◆ 課題内容 ◆
下の本文を読み、次の問いに答えよ。
(a) 治療に慣れず大変そうなのは、最初のどのくらいの期間か。
(b) 血液透析では、同じ場所で何人が治療を行っているとされているか。
(c) 基本的に、訪問看護師に入ってもらうのは最初のどのくらいの期間か。

最初の3か月くらいは生活に治療を取り込むということで、皆さんちょっと慣れなく大変そうなところがあります。しかし、慣れてきてしまえば、「この治療にしてよかった」と感じるようです。生活スタイルの一部になってしまえばそれほど負担はないようです。「この治療にして楽だよ、今は全然苦じゃないよ」という話をうかがいます。

始めた当初は「こんなはずじゃなかった、大変だ」ということも聞きます。「じゃあ始めましょう」と言われても、「一人でやれ」と言われたら誰でも不安なことがたくさんあると思います。そのあたりは私たちも理解していて、患者さんたちは大変だろうな、辛いだろうなと思いながら、最初の3か月くらいはバッグアップを厚めにしていきます。

そして、患者さんが次第に慣れてくると、医療者の手も離れ、ご自身の生活スタイルも確立できてきて、楽しい生活ができるようになると考えています。そうなると、旅行に行きたいとか、こういうことがしたいとか、患者さん本人から希望が出てきたりします。私たちも「旅行などどうですか?」などと聞いてみたり、なるべく治療だけにとらわれず、その人の生活が少しでも楽しくなるようにフォローしていきます。そういうことを引き出しながら生活を整えていくことを助けていきたいと思ってやってきました。

血液透析の話と腹膜透析の話で、一番そこが違う感じがしています。血液透析は患者さんの声を一人一人聞くにはあまりにも患者が多いと思います。20人、30人が同じ場所で治療を行っており、ドクターや看護師が全員に声かけするのはなかなか難しいと思います。

血液透析の患者さんの場合、ご自身で訴えられる方は良いのですけれど、一人一人にお時間を割くことが難しいため、やはりすべての話を聞いてあげることはできないと思います。週に3回透析のために通院されるわけですが、その中で関係性ができて、患者さん自身がお話してくれる方に関しては医療者は耳を傾けるのですけれど、あまりお話をされない方に関してはなかなかすべての生活を把握できないというのが現状になると思います。

一方、腹膜透析は生活とかなり密着しているので、話を聞きながら家族関係とか、家族背景とか、精神的な部分、身体的な部分、社会的な部分というところを重点的に確認していきます。看護師もその視点で関わっているっていうのが血液透析との大きな違いなのかもしれないですね。看護師やドクターの患者一人に対する時間のかけ方が相当違うと感じます。

患者さんが一番不安なのが「何かあったらどうしよう」、「周りに医療関係者がいないから、私だけで大丈夫か」、「家族だけで大丈夫か」ということだと思います。そういう点はどうすれば安心できるのでしょうか?

自立している人であっても、最初は訪問看護師に入っていただいて、一人でできそうだ、医療者の力を借りなくても本来の外来だけで大丈夫そうだ、となってから訪問看護を卒業するという手もあります。基本的には、最初の1、2か月は訪問看護師に入ってもらい、慣れてきて問題がなくなったら離れる、ということはよく行います。若い人だから訪問看護はいらないということではなく、心配であればそのような制度を利用して、訪問看護に入ってもらった方がいいのではないかなと思います。

保存済みデータのエントリ
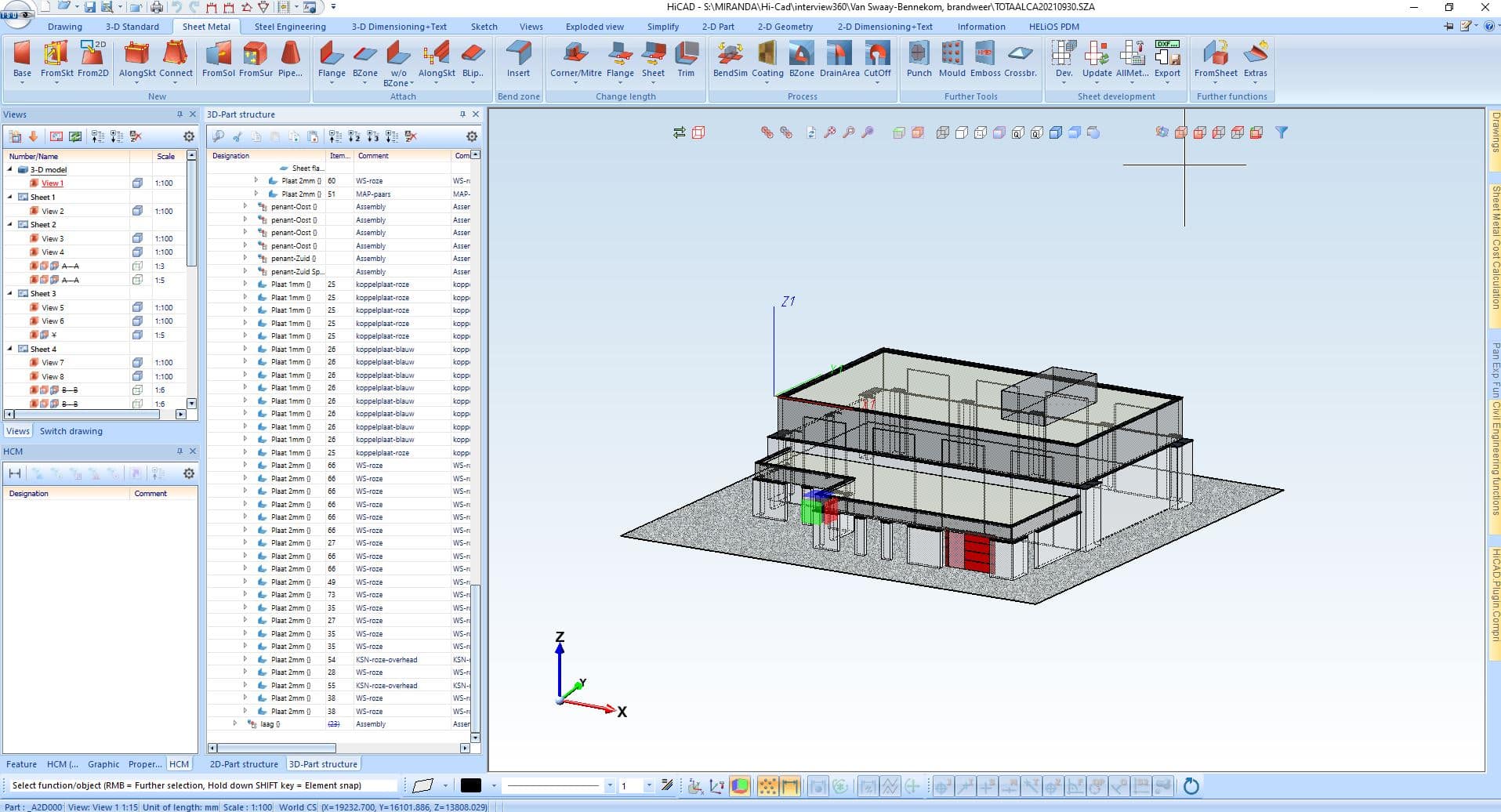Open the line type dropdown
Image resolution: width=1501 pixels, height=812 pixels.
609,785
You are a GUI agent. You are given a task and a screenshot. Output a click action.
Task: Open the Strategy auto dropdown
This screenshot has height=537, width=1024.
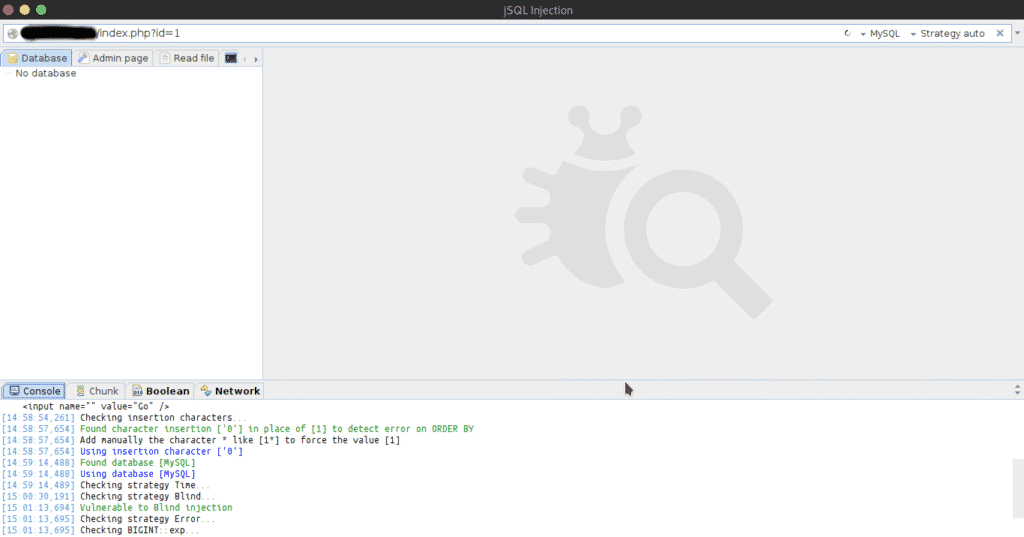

◆ 解答 ◆
(a) 最初の3か月くらい
(b) 20人、30人
(c) 最初の1、2か月